Your goal: Word for word, print the entries that follow.

··· Given data

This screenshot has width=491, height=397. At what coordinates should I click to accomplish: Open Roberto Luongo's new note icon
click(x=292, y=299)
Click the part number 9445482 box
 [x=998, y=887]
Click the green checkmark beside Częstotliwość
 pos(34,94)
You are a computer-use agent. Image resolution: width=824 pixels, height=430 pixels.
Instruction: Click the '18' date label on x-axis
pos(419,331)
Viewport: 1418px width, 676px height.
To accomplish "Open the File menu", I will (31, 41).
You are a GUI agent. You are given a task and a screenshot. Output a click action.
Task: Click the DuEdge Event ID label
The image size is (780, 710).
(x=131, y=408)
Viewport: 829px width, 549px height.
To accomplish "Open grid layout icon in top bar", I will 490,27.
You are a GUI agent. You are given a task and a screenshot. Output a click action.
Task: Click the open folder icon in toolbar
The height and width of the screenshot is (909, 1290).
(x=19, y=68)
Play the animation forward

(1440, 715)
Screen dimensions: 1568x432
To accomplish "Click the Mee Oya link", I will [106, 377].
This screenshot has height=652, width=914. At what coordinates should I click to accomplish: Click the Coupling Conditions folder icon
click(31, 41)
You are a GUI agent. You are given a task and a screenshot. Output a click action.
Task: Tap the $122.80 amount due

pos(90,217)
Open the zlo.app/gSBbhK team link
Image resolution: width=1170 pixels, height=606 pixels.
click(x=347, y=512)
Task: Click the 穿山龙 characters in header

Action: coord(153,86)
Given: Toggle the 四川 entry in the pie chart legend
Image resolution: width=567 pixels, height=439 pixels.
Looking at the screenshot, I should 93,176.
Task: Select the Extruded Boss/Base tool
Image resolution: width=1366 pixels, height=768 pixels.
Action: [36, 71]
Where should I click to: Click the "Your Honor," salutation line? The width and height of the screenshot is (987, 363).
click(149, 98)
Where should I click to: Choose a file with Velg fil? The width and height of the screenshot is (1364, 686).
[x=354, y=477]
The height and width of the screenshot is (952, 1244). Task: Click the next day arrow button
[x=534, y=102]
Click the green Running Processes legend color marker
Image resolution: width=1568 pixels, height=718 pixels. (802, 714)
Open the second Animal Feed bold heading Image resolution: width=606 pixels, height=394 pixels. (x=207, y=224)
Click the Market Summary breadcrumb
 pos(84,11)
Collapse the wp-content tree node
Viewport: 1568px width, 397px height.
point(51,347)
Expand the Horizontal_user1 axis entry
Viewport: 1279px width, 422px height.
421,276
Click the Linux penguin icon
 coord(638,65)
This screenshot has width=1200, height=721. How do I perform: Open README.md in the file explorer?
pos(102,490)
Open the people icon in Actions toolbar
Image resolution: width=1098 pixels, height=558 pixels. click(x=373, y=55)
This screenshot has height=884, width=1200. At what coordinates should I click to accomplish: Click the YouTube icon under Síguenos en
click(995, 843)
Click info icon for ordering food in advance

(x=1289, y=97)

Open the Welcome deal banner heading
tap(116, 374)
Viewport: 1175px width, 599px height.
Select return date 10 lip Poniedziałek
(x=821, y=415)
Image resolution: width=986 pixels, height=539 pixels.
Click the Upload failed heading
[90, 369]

······

Task solution:
This screenshot has width=491, height=397. At what coordinates should I click to accomplish: Open Roberto Luongo's new note icon
click(x=292, y=299)
Click the part number 9445482 box
 [x=998, y=887]
Click the green checkmark beside Częstotliwość
 pos(34,94)
You are a computer-use agent. Image resolution: width=824 pixels, height=430 pixels.
Instruction: Click the '18' date label on x-axis
pos(419,331)
Viewport: 1418px width, 676px height.
To accomplish "Open the File menu", I will (31, 41).
You are a GUI agent. You are given a task and a screenshot. Output a click action.
Task: Click the DuEdge Event ID label
The image size is (780, 710).
(x=131, y=408)
Viewport: 829px width, 549px height.
To accomplish "Open grid layout icon in top bar", I will 490,27.
You are a GUI agent. You are given a task and a screenshot. Output a click action.
Task: Click the open folder icon in toolbar
The height and width of the screenshot is (909, 1290).
(x=19, y=68)
Play the animation forward

(1440, 715)
Screen dimensions: 1568x432
To accomplish "Click the Mee Oya link", I will [106, 377].
This screenshot has height=652, width=914. At what coordinates should I click to accomplish: Click the Coupling Conditions folder icon
click(31, 41)
You are a GUI agent. You are given a task and a screenshot. Output a click action.
Task: Tap the $122.80 amount due

pos(90,217)
Open the zlo.app/gSBbhK team link
Image resolution: width=1170 pixels, height=606 pixels.
click(x=347, y=512)
Task: Click the 穿山龙 characters in header

Action: coord(153,86)
Given: Toggle the 四川 entry in the pie chart legend
Image resolution: width=567 pixels, height=439 pixels.
Looking at the screenshot, I should 93,176.
Task: Select the Extruded Boss/Base tool
Image resolution: width=1366 pixels, height=768 pixels.
Action: [36, 71]
Where should I click to: Click the "Your Honor," salutation line? The width and height of the screenshot is (987, 363).
click(149, 98)
Where should I click to: Choose a file with Velg fil? The width and height of the screenshot is (1364, 686).
[x=354, y=477]
The height and width of the screenshot is (952, 1244). Task: Click the next day arrow button
[x=534, y=102]
Click the green Running Processes legend color marker
Image resolution: width=1568 pixels, height=718 pixels. (802, 714)
Open the second Animal Feed bold heading Image resolution: width=606 pixels, height=394 pixels. (x=207, y=224)
Click the Market Summary breadcrumb
 pos(84,11)
Collapse the wp-content tree node
Viewport: 1568px width, 397px height.
point(51,347)
Expand the Horizontal_user1 axis entry
Viewport: 1279px width, 422px height.
421,276
Click the Linux penguin icon
 coord(638,65)
This screenshot has width=1200, height=721. How do I perform: Open README.md in the file explorer?
pos(102,490)
Open the people icon in Actions toolbar
Image resolution: width=1098 pixels, height=558 pixels. click(x=373, y=55)
This screenshot has height=884, width=1200. At what coordinates should I click to accomplish: Click the YouTube icon under Síguenos en
click(995, 843)
Click info icon for ordering food in advance

(x=1289, y=97)

Open the Welcome deal banner heading
tap(116, 374)
Viewport: 1175px width, 599px height.
Select return date 10 lip Poniedziałek
(x=821, y=415)
Image resolution: width=986 pixels, height=539 pixels.
Click the Upload failed heading
[90, 369]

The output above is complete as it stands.